Diana eventually left Buffalo’s Good Shepherd Laundry, only to be thrown into a chaotic system that swept her from one place to the next. Within a year of leaving the Laundry in Buffalo, she found herself at the gates of another Good Shepherd Laundry, this one in Albany, New York. 

After a few days a social worker spoke to Diana and asked her how she was doing. She responded, “Well I haven’t been raped, beaten or locked in any closets yet, so I’d say things are going pretty well!”  

The social worker replied in a stern voice, “You will never speak of these things!” Diana knew that even if she did, the system that had placed her there would not allow the justice she deserved to see the light of day. 

At the age of seventeen Diana O’Hara walked away from the Good Shepherd Laundry in Albany New York, but a part of her still remains there. 

As a survivor of child abuse, I understand the trauma that can be caused when your innocence is stolen and your childhood has been vandalized. Diana O’ Hara struggles each day with the pain of what happened to her as a helpless young girl, but she lives her life as a beacon of strength and an example of an indomitable spirit. 

Each day she lives her life as a victory over those who tried to break the spirit of a “big mouthed Irish girl” who became one of the most courageous women I have ever met.




Diana O’ Hara offers support for others who have suffered within the walls of the Good Shepherd Laundries through her Facebook page, American Victims of Magdalenes and Good Shepherd

She is a courageous, strong and passionate advocate for those who have suffered within the Laundries, and she is in the process of setting up additional resources for survivors which will be posted here 

I am working with Diana and other survivors to help find justice for the American Victims of the Magdalene and Good Shepherd Laundries. Ireland has admitted state involvement in the operation of the Magdalene Laundries operated in that country, and has outraged many by not offering a full apology. 

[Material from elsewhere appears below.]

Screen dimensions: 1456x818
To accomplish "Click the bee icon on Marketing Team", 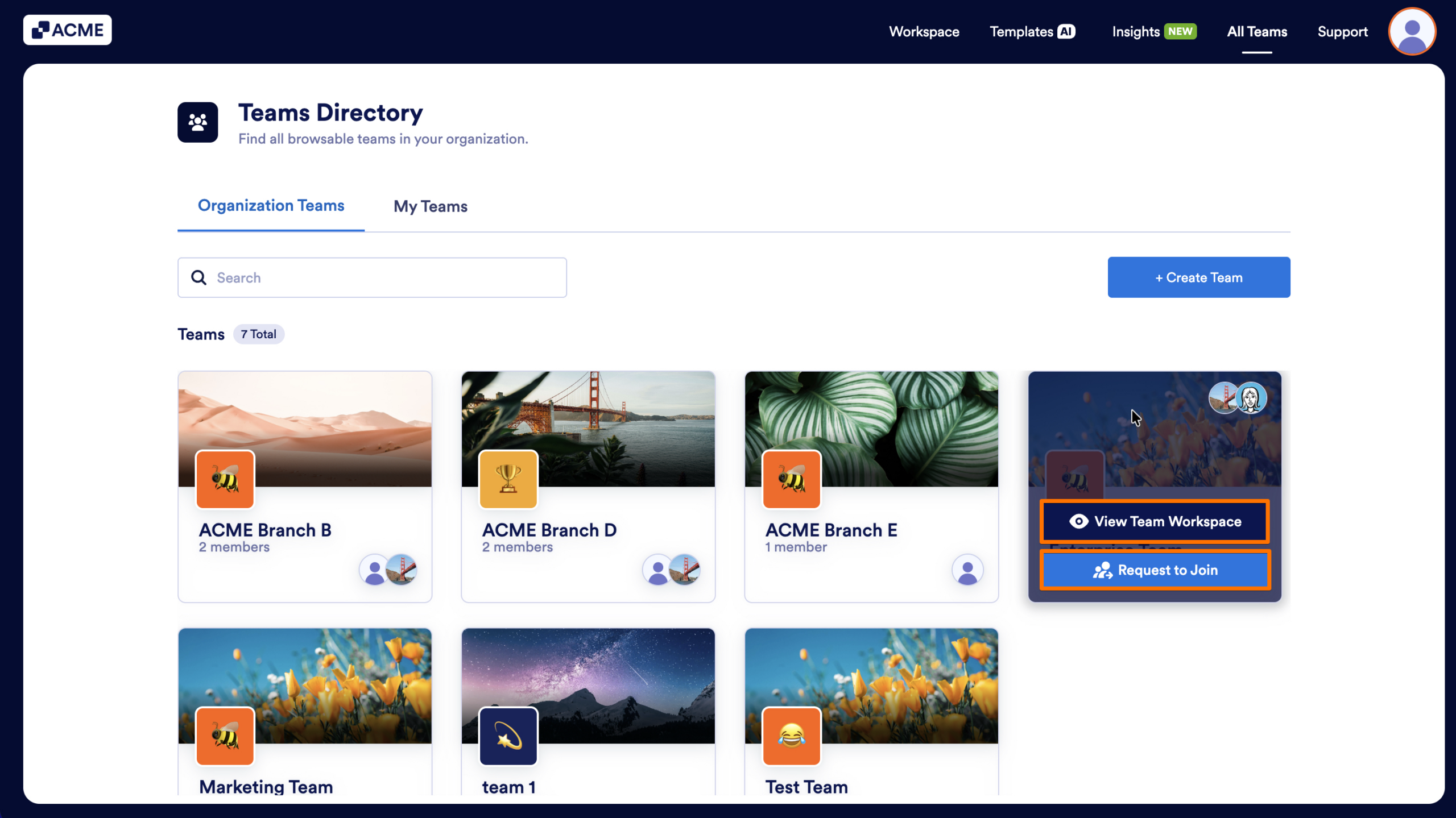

Survivors and their families in Ireland continue to fight for the justice they are due. In the United States there has been no acknowledgement or investigation of the Good Shepherd Laundries that operated here. I urge the Obama administration to lend their support in helping these survivors find not only justice, but also peace in their lives before they are just a memory. 

You can contact Diana or me by sending a message through the Webmaster for the Communites@WashingtonTimes using the web form located on this page.

The story that Diana tells is echoed in the stories of others I spoke with. In the coming weeks I will recount the experiences of two other courageous survivors of the Good Shepherd Laundries of the United States, Bonnie Green and Patricia Noel. 

I hope you will remember these women for their courage and bravery and join me in the fight for justice. Let President Obama know that the pain and suffering forced on these women is a part of history that will not be forgotten and that justice for every American can be a reality in their lifetime.